Guy Heinze jr: charges

A man who made a frantic call to US police to tell them he had found his whole family slaughtered in their mobile home was yesterday charged with their deaths.


Guy Heinze Jr, 22, was arrested on Friday on eight counts of first-degree murder over the killings last weekend at a mobile home park a few miles north of Brunswick, a port city midway between Savannah and Jacksonville, Florida. Among those killed were seven of Heinze's relatives.


Glynn County police chief Matt Doering would not say what evidence led police to charge Heinze.


He was returned to the county jail less than two hours after his release on bond on lesser charges. Doering also de­clined to say whether police think Heinze acted alone or with others.


"Right now, I don't know," Doering said. "I do know he's invol­ved. I would have not allowed him to be arrested if I was not comfortable with that."

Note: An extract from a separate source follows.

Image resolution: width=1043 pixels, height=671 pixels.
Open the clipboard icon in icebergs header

Doering said he wasn't sure Heinze was responsible for the deaths until early yesterday when two new pieces of evidence became available, but he wouldn't say what they were.

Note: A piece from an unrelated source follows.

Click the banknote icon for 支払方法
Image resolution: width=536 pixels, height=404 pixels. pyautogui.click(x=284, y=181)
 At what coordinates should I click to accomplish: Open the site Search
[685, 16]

In the call to emergency dispatchers, Heinze said he'd come home to find the bodies and that it appeared the victims had been beaten to death. Seven were found dead at the scene, an eighth died in hospital, and the only survivor remained in hospital after being critically injured.


"It's the most heinous crime we've ever had in this community," said Doering.


Police haven't released causes of death for the victims. But Doering identified the lone survivor as three-year-old Byron Jimmerson, the son of one of the dead women.


Hours after the bodies were found, Heinze was charged with evidence tampering, lying to police and drug possession. The arrest warrant for the evidence tampering charge says Heinze admitted removing a shotgun from the home and trying to hide it from police in the boot of his car. He told police he thought the gun was stolen.


Heinze was arrested as family members gathered for a funeral home visit the night before all seven were to be buried.


The dead included the suspect's father, Guy Heinze sr, 45; his uncle, Rusty Toler, 44; his aunt Brenda Gail Falagan, 49; and Toler's four children, Chrissy, 22, Russell, 20, Michael, 19, and Michelle, 15. Chrissy's boyfriend, Joseph West, 30, was also killed but her three year-old son survived.


Clint Rowe, spokesman for the family, said it was "definitely a surprise".